La Academia de Cine organiza una exposición que recoge 33 de sus carteles, siete de ellos originales

La Fundación Borau y la colección privada de Lucio Romero son las dos fuentes de esta muestra que presenta al Zulueta diseñador de carteles, faceta en la que tuvo una actividad prolífica y logró un gran prestigio.

Ilustrador de películas de Luis Buñuel, Almodóvar y Manolo Gutiérrez Aragón, entre otros, el director donostiarra se acerca a este mundo en los años sesenta, entrando en contacto con la figura más prestigiosa del cartelismo cinematográfico de la época, Jano, con quien no se identifica porque sus estilos son muy diferentes.

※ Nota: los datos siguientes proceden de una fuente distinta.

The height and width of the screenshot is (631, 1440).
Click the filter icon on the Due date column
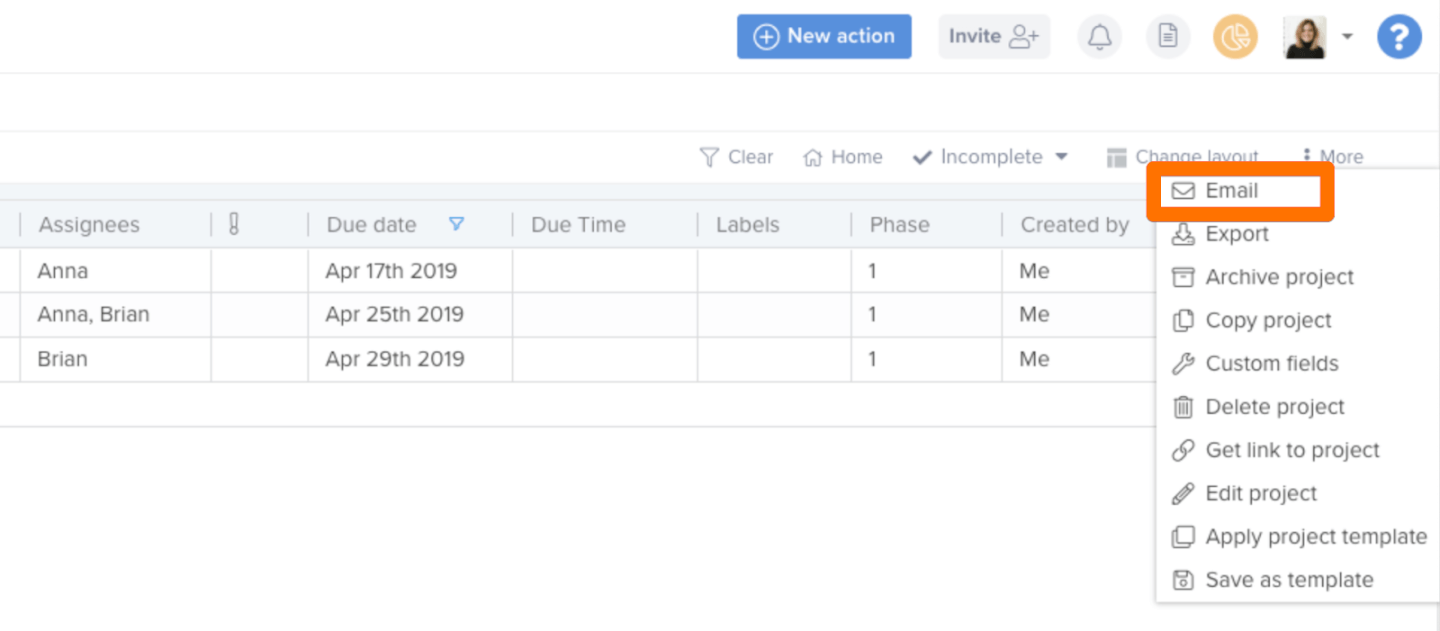coord(457,224)
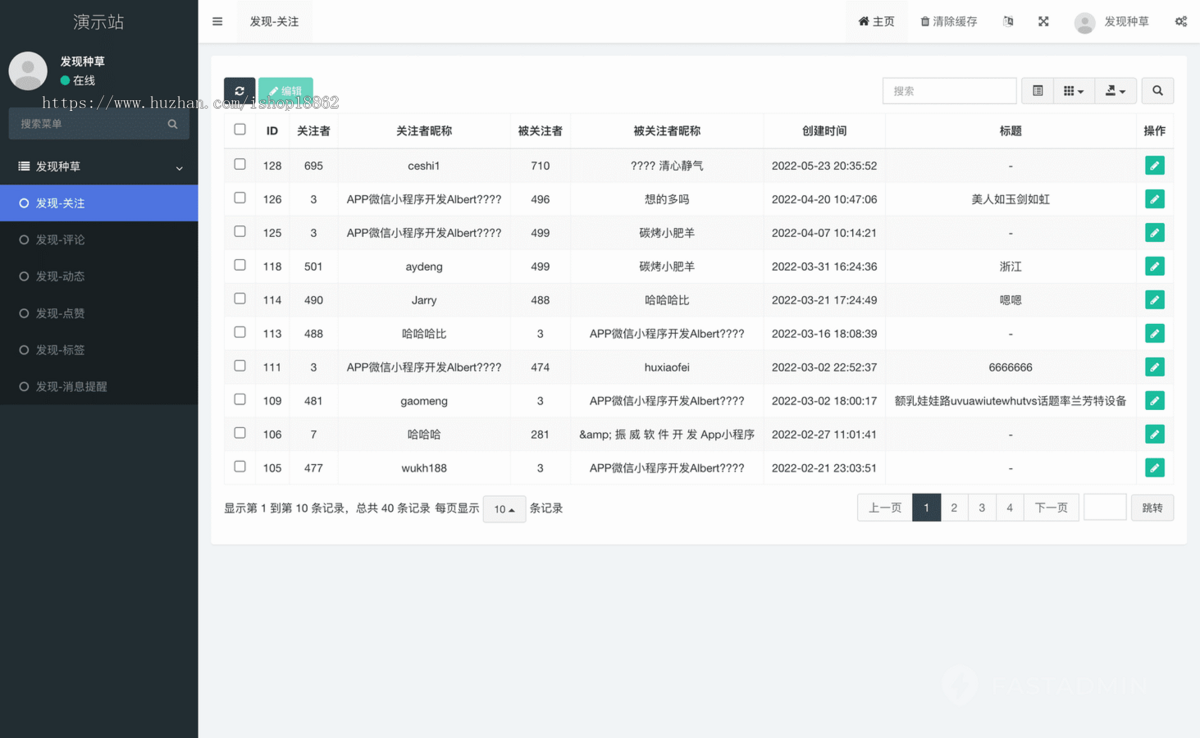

Influenciado por la nuevas corrientes artísticas y de la cultura pop en los viajes que hizo a Estados Unidos -la importancia de las letras y la ruptura de los moldes convencionales pasarán a formar parte indisociable de su obra-, Zulueta diseñó el cartel de su primera película como director, «Un, dos, tres, al escondite inglés»; y los carteles encargados por José Luis Borau, «Mi querida señorita», de Jaime de Armiñan, y «Furtivos», que fue un punto de inflexión en su carrera.
A raíz del cartel de «Furtivos» se multiplica su actividad gráfica y entre 1975 y 1980 realiza un total de 22 carteles, entre los que destaca el de su segunda y última película, «Arrebato». De los ochenta, cuando su actividad decrece, son los que hizo para Pedro Almodóvar, «Laberinto de pasiones», «Entre tinieblas» y «¿Qué he hecho yo para merecer esto?».
A finales de los 70 recibe el encargo del productor y distribuidor José Esteban Alenda de realizar los carteles de algunas míticas películas de Hollywood que el diribuidor reestrenó en aquellos años, surgiendo así los carteles de «Sólo ante el peligro» o «La señora Miniver», entre otros títulos del Hollywood clásico.

Considerado como uno de los más importantes exponentes de la historia del cartelismo cinematográfico español, esta figura emblemática de la movida dio una especial relevancia a los rótulos y las letras, que llegan a dominar las composiciones -«Camada Negra», «Sonámbulos», «Maravillas» y «¿Qué he hecho yo para merecer esto?»-, y buscó las imágenes más representativas e insólitas de sus composiciones.